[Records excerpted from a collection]
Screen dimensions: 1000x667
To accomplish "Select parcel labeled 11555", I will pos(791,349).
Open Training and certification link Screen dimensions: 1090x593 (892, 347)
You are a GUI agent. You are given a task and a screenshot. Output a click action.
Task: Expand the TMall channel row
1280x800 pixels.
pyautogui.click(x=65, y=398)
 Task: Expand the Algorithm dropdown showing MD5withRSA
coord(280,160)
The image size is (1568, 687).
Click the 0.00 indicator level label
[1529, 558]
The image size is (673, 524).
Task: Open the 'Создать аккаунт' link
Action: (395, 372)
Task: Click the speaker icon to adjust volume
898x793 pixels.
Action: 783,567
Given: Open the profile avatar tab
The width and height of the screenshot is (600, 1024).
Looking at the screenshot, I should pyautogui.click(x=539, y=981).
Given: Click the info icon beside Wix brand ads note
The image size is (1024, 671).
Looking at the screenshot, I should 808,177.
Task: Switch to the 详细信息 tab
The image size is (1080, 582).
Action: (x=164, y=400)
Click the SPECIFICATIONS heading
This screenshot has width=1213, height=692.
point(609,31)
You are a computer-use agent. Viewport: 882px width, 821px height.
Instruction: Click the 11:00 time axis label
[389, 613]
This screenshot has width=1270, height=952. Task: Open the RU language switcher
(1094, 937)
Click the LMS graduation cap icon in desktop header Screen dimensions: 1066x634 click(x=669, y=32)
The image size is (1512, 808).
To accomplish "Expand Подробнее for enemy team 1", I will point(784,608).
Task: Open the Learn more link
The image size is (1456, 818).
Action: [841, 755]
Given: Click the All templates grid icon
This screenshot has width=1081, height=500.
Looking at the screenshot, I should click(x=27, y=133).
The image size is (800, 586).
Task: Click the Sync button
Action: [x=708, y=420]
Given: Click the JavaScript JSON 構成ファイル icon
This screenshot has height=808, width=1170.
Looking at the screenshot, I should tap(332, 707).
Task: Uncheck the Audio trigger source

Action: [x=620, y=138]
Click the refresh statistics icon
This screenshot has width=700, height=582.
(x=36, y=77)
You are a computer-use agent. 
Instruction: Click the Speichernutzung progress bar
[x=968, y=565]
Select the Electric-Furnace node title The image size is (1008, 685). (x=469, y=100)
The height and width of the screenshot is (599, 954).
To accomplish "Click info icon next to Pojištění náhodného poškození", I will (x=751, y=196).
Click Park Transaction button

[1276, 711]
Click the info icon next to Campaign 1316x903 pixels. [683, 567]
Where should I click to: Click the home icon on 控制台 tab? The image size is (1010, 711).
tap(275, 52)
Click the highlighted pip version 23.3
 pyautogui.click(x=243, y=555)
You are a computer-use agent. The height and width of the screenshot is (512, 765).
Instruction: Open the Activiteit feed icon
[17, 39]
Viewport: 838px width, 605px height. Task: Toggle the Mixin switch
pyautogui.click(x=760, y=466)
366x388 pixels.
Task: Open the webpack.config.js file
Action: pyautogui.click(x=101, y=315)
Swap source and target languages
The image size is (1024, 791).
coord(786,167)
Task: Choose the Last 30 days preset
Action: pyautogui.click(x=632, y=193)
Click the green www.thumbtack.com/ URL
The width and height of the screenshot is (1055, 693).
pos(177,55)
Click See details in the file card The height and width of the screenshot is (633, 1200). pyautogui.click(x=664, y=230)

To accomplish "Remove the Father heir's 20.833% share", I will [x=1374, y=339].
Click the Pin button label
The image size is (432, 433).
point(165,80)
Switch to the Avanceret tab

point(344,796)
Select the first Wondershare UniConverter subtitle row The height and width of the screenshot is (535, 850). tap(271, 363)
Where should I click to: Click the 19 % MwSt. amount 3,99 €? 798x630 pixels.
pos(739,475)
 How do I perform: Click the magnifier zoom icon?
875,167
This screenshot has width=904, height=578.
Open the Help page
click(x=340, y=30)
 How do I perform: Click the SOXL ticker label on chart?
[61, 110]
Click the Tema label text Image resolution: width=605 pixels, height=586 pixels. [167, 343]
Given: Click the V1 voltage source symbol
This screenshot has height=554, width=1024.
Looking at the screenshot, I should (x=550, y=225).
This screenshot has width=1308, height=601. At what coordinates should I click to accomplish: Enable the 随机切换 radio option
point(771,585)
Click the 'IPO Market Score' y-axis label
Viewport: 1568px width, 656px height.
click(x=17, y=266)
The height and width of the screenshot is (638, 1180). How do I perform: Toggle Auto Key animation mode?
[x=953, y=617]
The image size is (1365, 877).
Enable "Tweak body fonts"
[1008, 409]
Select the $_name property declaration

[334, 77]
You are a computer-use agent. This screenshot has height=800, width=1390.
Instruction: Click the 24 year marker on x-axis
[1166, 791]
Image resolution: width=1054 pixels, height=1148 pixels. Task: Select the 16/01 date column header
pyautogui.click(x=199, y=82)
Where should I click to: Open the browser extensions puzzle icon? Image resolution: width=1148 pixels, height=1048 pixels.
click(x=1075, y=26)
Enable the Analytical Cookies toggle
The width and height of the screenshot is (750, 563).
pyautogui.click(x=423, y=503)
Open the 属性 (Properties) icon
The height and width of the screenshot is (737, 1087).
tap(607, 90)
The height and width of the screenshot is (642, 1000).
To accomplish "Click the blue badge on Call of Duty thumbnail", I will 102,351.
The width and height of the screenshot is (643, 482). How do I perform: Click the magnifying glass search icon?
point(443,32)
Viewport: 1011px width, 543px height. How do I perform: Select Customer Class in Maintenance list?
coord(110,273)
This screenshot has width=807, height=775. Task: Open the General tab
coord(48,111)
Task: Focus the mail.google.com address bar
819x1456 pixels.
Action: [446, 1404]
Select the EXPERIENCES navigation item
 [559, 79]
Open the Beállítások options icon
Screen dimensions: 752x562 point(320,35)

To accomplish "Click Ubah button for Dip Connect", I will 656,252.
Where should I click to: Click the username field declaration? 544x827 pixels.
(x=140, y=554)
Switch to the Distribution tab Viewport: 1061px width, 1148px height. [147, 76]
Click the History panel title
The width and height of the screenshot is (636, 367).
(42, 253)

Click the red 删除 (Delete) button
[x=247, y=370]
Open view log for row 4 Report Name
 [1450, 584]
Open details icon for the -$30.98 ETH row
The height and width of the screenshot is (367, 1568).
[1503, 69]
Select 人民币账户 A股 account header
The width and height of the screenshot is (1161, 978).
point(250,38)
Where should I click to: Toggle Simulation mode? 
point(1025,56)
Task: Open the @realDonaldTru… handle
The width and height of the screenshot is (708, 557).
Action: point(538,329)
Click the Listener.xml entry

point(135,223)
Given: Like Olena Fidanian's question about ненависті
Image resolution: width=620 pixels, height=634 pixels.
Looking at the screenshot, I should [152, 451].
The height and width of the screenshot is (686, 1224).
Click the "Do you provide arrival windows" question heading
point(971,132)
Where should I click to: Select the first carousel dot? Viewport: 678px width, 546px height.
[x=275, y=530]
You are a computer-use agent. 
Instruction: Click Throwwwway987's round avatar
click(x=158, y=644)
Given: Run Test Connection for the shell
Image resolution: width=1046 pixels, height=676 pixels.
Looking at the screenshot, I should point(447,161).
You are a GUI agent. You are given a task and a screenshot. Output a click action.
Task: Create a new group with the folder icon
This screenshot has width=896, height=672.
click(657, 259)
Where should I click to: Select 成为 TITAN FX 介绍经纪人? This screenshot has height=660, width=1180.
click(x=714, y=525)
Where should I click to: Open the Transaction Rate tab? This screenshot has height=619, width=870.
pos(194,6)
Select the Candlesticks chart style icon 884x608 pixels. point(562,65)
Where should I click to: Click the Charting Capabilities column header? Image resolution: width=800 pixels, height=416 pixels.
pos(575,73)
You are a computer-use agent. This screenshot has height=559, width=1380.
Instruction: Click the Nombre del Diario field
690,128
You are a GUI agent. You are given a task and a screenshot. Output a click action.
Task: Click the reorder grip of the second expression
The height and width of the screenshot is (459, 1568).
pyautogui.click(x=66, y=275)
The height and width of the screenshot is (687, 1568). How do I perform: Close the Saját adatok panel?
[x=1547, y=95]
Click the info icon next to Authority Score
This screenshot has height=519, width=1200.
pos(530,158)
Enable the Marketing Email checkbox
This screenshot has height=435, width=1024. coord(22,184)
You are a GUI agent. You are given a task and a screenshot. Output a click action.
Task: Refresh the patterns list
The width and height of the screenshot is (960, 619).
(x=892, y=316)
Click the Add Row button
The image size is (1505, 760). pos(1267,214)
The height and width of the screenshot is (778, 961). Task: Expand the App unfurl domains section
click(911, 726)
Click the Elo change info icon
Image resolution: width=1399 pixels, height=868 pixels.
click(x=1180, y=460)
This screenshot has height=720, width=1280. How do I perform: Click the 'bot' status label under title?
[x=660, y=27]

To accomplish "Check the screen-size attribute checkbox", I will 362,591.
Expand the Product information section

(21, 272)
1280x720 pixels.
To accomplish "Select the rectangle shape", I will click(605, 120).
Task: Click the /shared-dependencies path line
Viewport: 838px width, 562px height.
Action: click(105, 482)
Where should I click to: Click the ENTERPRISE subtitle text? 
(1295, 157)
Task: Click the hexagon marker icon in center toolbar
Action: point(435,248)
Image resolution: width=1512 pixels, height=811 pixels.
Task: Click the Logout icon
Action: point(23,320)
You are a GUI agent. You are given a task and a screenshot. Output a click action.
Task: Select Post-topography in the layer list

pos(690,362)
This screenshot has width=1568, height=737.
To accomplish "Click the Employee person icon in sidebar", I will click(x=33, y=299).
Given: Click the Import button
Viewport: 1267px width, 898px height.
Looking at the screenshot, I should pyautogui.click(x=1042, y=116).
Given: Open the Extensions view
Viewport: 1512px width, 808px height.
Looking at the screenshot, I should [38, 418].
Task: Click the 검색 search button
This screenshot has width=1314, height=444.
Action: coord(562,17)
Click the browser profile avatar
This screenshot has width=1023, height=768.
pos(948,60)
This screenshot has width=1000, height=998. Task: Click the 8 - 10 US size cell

**EXERCISE DIRECTIONS**
Find the lines above that include the string "details" and copy them.

**TASK SOLUTION**
Click See details in the file card The height and width of the screenshot is (633, 1200). pyautogui.click(x=664, y=230)
Open details icon for the -$30.98 ETH row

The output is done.